If you are about to tackle 10 marathons in 10 days, you need motivation – and that’s definitely not a problem for Mark and Harry Keville.
This father-and-son pair are taking on their multi-marathon challenge in August to raise awareness and funds for robbiesrally.
This charity was set up by Harry’s younger brother Robbie who was diagnosed with a brain tumour and passed away last February. He was just 10.
It was just over four years after the family had lost his mum Kate to cancer. I met the family last year, when they supported Stand Up To Cancer with this incredibly powerful film about their family’s experience
Along with daughter Lara, Mark and Harry have continued the work that Robbie started and, in June, Robbie’s Rehab was launched – a new NHS service to help families at Southampton Children’s Hospital where Robbie was treated.
Mark said: “During the last year of Robbie’s life, he decided to set up a charity and named it robbiesrally. As a family we have continued to develop the charity to help children adapt to normal life after completing their treatment.
“Last year, our challenges included Harry and I doing a 15-day kayak trip called robbiesrow, and Lara playing tennis for 24 hours in robbiesrackets, while other supporters have been running marathons, obstacle races and organising all sorts of events – it has been wonderful to see so many people get involved.”
This year, Mark and Harry have plotted their 10-marathon route for robbiesregionrunaround all the hospitals that are linked with Southampton. I asked Mark what he thought was in store…
“It’s going to be hard – we are under no illusions about that! We start on August 19th with two half marathons on the same day– one on Jersey and one on Guernsey – then we continue with nine full marathons in a row.
“Even day one is a challenge and training has been tough – we have both suffered injuries and blisters, and it’s been a matter of fitting in runs when we can.
“Harry has been in Exeter doing his finals at university so training has had to take second place to everything else, and I have been busy with the launch of the new Robbie’s Rehab service.
“We both ran the D-Day 44-miler in June along the Normandy beaches as preparation, but it has been massively different to what we did to train for the row. For that, we were able to build up as the challenge went on, but this is going to be hard from the start.
“I think the biggest risk is injury, and staying well fed and hydrated each day.

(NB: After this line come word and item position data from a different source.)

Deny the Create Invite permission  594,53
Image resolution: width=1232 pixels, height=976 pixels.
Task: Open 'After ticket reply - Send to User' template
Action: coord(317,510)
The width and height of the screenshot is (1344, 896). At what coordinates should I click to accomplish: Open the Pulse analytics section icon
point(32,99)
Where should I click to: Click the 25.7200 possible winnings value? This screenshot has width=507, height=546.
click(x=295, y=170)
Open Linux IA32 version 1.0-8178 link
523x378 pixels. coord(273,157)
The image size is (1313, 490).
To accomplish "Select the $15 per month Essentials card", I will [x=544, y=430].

“With the plan to visit all the hospitals, it has made the logistics complicated to arrange, but we are really looking forward to having those targets each day.

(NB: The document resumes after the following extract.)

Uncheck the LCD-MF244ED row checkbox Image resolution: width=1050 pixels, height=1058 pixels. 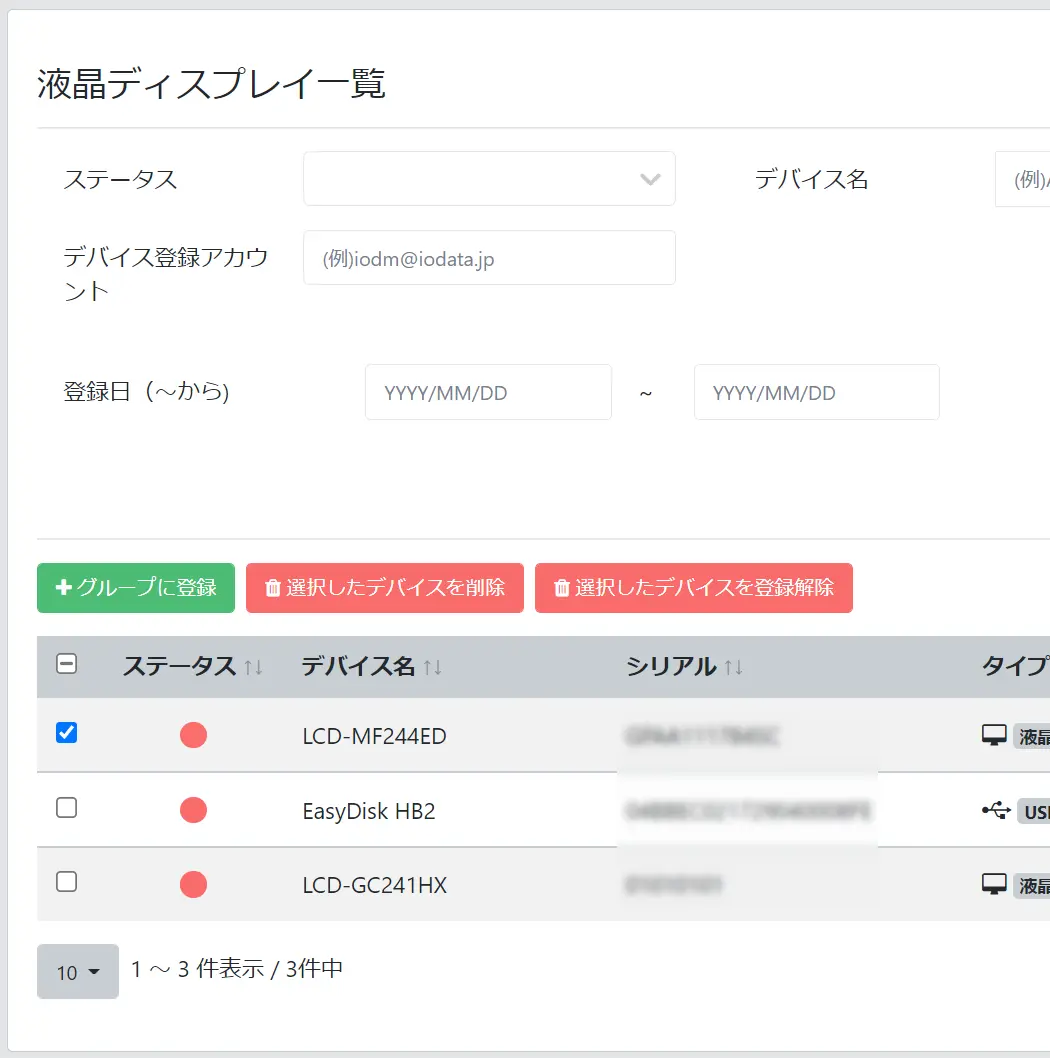(67, 733)
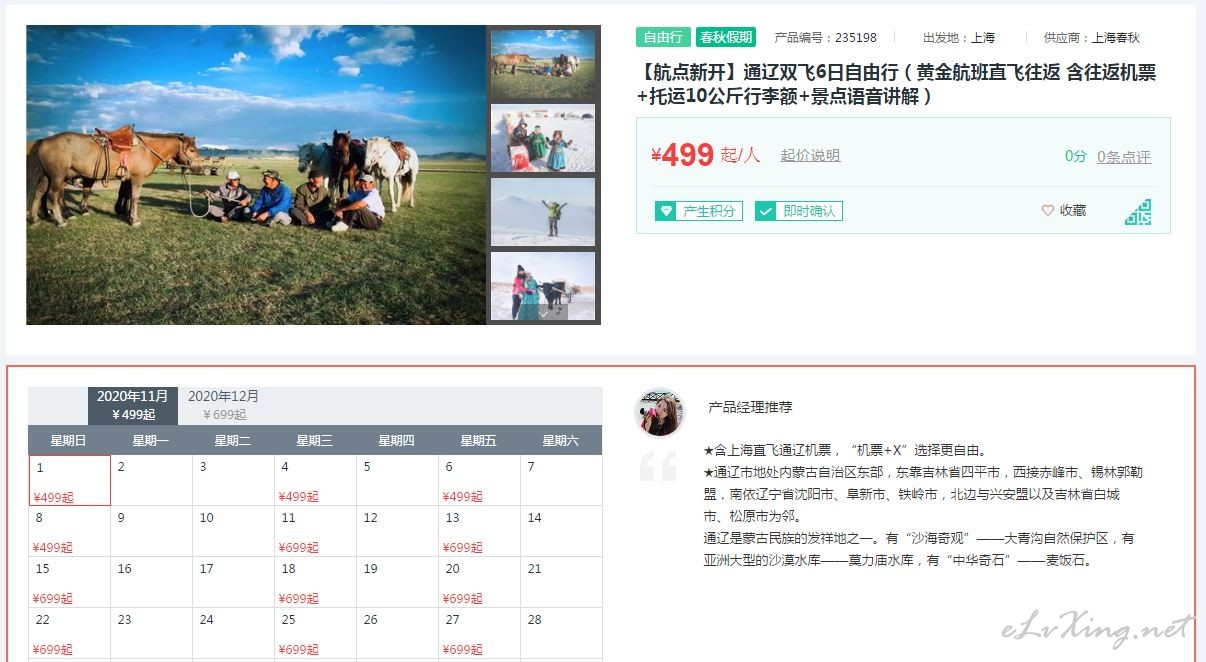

“On each visit, we hope to visit the paediatric ward and meeting some staff and patients to say a few words about the charity and what we are doing, so that is going to remind us exactly why we are putting ourselves through it all.
“We will need to get there on time to stick to a schedule, but we certainly aren’t planning to break any sprinting records – we want to go sloooooowly to avoid undue injury and just make sure we get round.”
“The plan is to finish in Southampton on August 28th, which is Bank Holiday Monday, and if people want to join us for the run into Southampton, we are hoping it will be a free-for-all so that anyone at all can join in.”